Angelin Prasad

Synthesizing peptide sequences from non-natural amino acids is a difficult task for a number of reasons, including but not limited to issues maintaining a correct reading frame, size of the amino acid, and charging tRNAs with their non-cognate amino acids. Flexizyme is an enzyme that helps charge tRNAs with non natural amino acids and is typically used in reactions with in-vitro transcribed tRNAs. In-vivo transcribed tRNA’s may be a better option for flexizyme reactions due to hypothesized better stability from their post-transcriptional modifications, which are not present in in-vitro transcribed tRNA’s. A more stable tRNA should theoretically be able to participate in translation reactions at a higher rate and produce more peptides.
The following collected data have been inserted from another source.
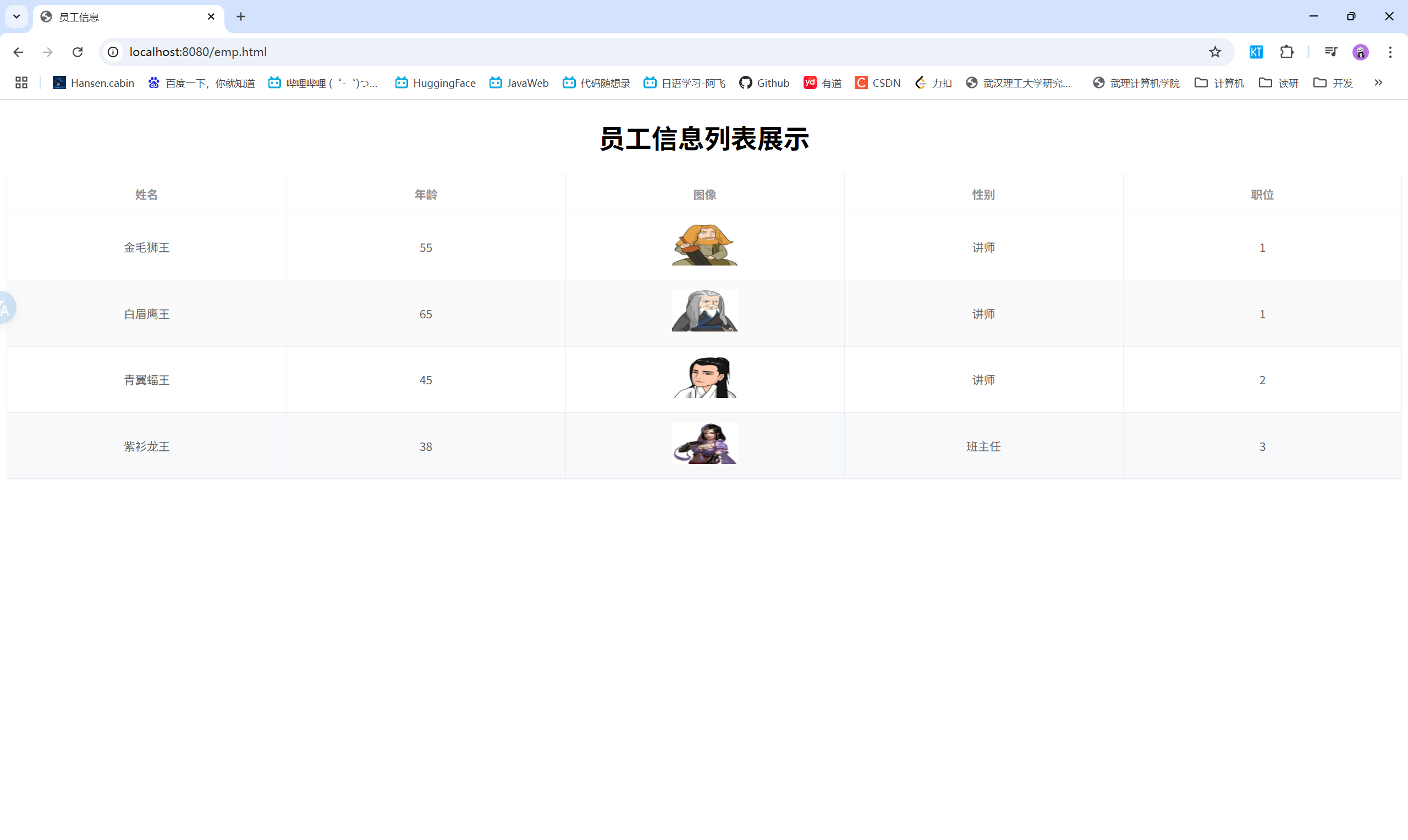The image size is (1408, 840).
Task: Open Chrome three-dot menu
Action: click(1390, 52)
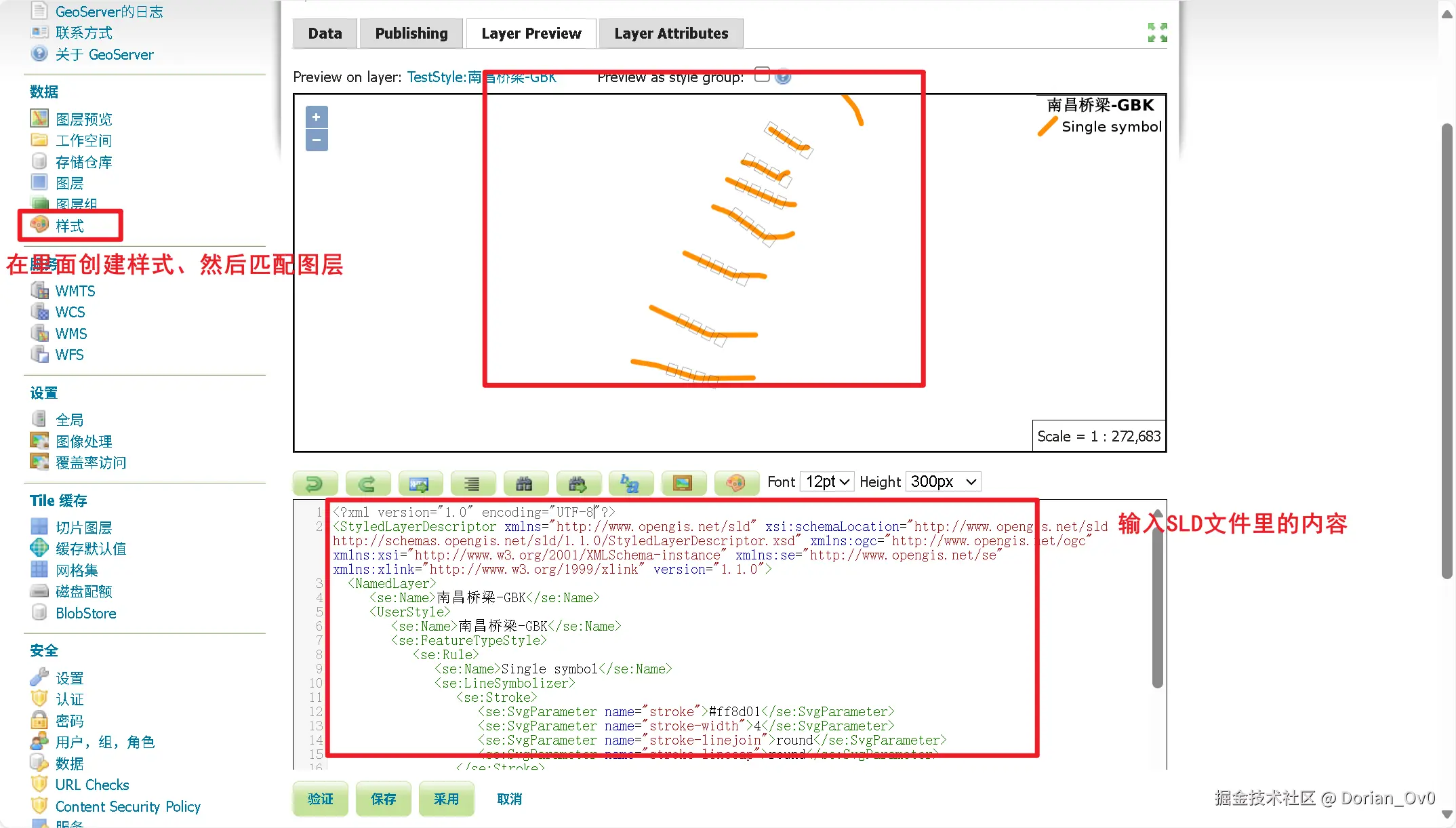
Task: Click the Redo arrow in editor toolbar
Action: 367,483
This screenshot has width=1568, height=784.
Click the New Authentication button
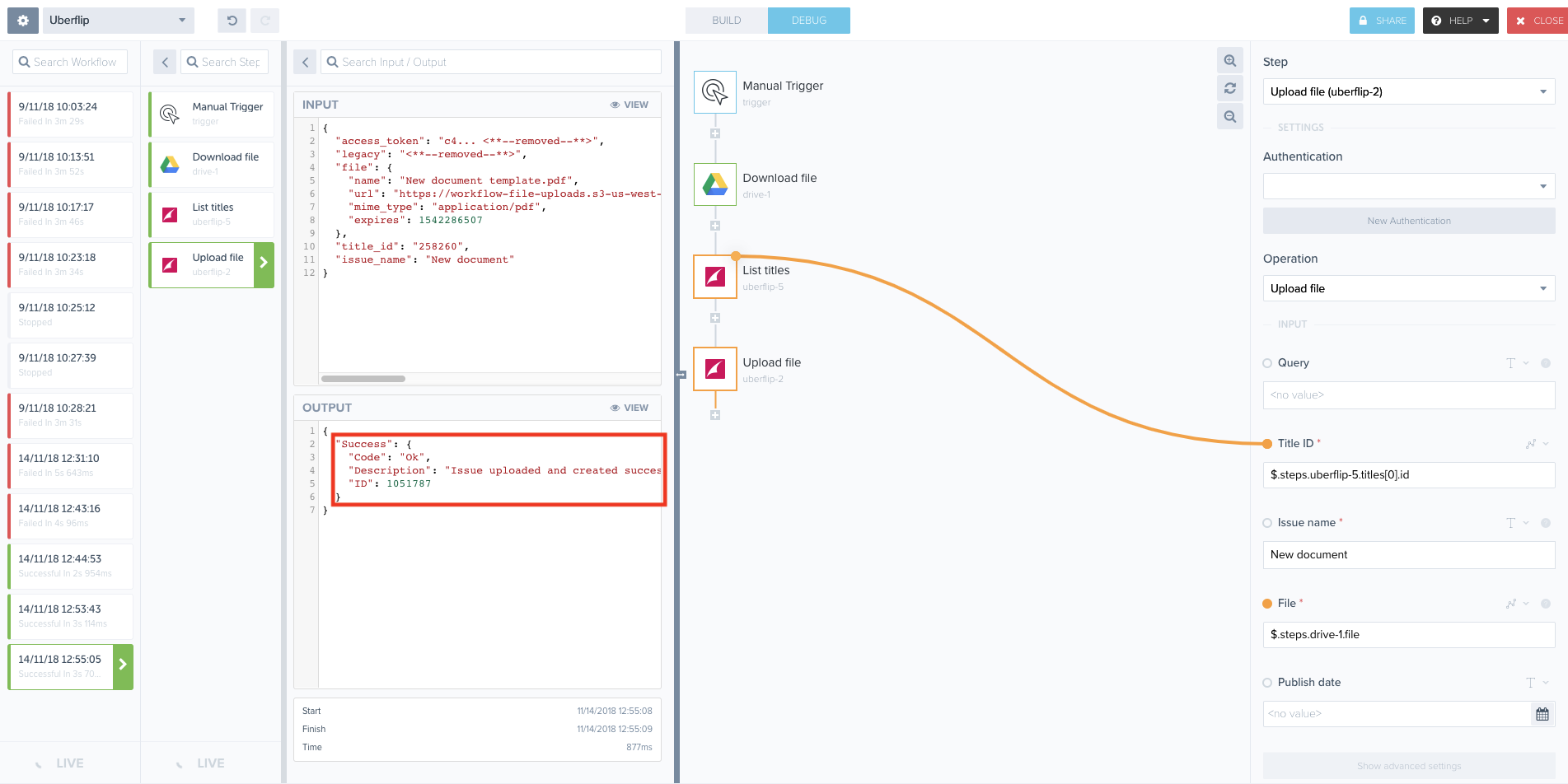(1408, 220)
The relative stabilities of in-vitro vs in-vivo tRNA’s were assessed for tRNAfMET by assessing their Tm values through UV-Vis Spectroscopy. Then, both in-vitro and in-vivo transcribed tRNAfMET were used in Hibit luminescence assays to determine their yields and efficiency. Results indicated that in-vivo transcribed tRNAs had more consistent and higher Tm values. However, the Hibit luminescence assays failed to indicate high translation yields and significant differences in translation rates between in-vitro and in-vivo transcribed tRNAs. Therefore, we are unable to conclude that the presence of post-transcriptional modifications makes a significant difference in the improvement of the flexizyme reactions. Future steps include assessing for limiting factors and issues with the template being used to determine whether the issue lies with the system or the tRNAs itself.